When I was fourteen, it was cloudy on the night I looked through a telescope at the comet.
I’ll see it when I’m eighty-seven
, I thought on the way home, not caring. ♦

 

When I was twenty-three I began seeing a psychotherapist because I couldn’t bear the idea that, after the end of an affair, all our shared memories might be expunged from the mind of the other, that they might no longer exist outside my own belief they’d happened.

I couldn’t accept the possibility of being the only one who would remember everything about those moments as carefully as I tried to remember them.

My life, which exists mostly in the memories of the people I’ve known, is deteriorating at the rate of physiological decay. A color, a sensation, the way someone said a single word—soon it will all be gone. In a hundred and fifty years no one alive will ever have known me.

Being forgotten like that, entering that great and ongoing blank, seems more like death than death. ♦

 

Maybe the best way to remember anything accurately is to write it down and forget it, and then, only at the last moment of your life, to recall it—like listening to a broken tape by hand-feeding it one last time through the tape player.
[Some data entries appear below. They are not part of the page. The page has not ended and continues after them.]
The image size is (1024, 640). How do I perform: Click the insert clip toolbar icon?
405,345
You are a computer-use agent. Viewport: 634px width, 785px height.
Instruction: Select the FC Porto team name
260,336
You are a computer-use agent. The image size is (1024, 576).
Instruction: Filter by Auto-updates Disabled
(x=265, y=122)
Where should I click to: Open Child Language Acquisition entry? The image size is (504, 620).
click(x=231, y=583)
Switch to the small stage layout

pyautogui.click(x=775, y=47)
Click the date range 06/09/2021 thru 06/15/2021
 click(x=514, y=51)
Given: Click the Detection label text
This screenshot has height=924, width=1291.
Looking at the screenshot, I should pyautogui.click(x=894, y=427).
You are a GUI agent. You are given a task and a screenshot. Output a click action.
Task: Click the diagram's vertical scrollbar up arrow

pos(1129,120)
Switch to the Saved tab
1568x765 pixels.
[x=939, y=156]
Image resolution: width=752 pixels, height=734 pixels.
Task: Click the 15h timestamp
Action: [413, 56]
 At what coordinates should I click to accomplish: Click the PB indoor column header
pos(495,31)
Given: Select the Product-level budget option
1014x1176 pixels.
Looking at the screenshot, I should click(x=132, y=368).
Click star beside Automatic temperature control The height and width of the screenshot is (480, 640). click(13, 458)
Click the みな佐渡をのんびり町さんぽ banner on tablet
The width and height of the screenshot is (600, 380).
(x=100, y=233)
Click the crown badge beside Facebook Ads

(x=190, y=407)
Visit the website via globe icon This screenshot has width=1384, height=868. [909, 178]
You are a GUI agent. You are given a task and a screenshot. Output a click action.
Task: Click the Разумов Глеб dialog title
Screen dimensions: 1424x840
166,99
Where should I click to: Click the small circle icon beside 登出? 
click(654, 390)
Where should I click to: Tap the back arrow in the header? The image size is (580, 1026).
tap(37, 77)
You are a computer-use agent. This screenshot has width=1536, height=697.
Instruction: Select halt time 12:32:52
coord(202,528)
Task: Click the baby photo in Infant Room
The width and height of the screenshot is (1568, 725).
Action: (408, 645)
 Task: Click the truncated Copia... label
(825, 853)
During the age of the cassette tape, it seemed that everyone was talking about doing that. It was always some high romantic tale, the only live recording of a secret show or the last letter from a long-lost friend.

I never did it. Maybe everyone was lying. No matter. It’s still a decent metaphor. ♦

 

Could I claim a memory even if I couldn’t access it via language? Or was I writing as if it never had happened?

I didn’t mind that perception is partial or that recollection is worse, but I minded that I didn’t know why I remembered what I remembered—or why I thought I remembered what I remembered. ♦

 

I assumed that maximizing the breadth and depth of my autobiographical memory would be good for me, force me to write and live with greater care, but in the last thing one writer ever published, when he was almost ninety years old, he wrote a terrible warning.

He said he’d liked remembering almost as much as he’d liked living but that in his old age, if he indulged in certain nostalgias, he would get lost in his memories. He’d have to wander them all night until morning.

He responded to my fan letter when he was ninety. When he was ninety-one, he died.

I just wanted to retain the whole memory of my life, to control the itinerary of my visitations, and to forget what I wanted to forget.

Good luck with that
, whispered the dead. ♦

 

The experiences that demanded I yield control to a force greater than my will—diagnoses, deaths, unbreakable vows—weren’t the beginnings or the ends of anything. They were the moments when I was forced to admit that beginnings and ends are illusory. That history doesn’t begin or end, but it continues.

For just a moment, with great effort, I could imagine my will as a force that would not disappear but redistribute when I died, and that all life contained the same force, and that I needn’t worry about my impending death because the great responsibility of my life was to contain the force for a while and then relinquish it.

Then the moment would pass, and I’d return to brooding about my lost memories. ♦

 

Lives stop, but life keeps going. Flesh begets flesh.

Great cathedrals were built by generations of stonemasons to whom the architect was a man who might once have greeted their grandfathers’ grandfathers. How agreeable, then, to believe in God.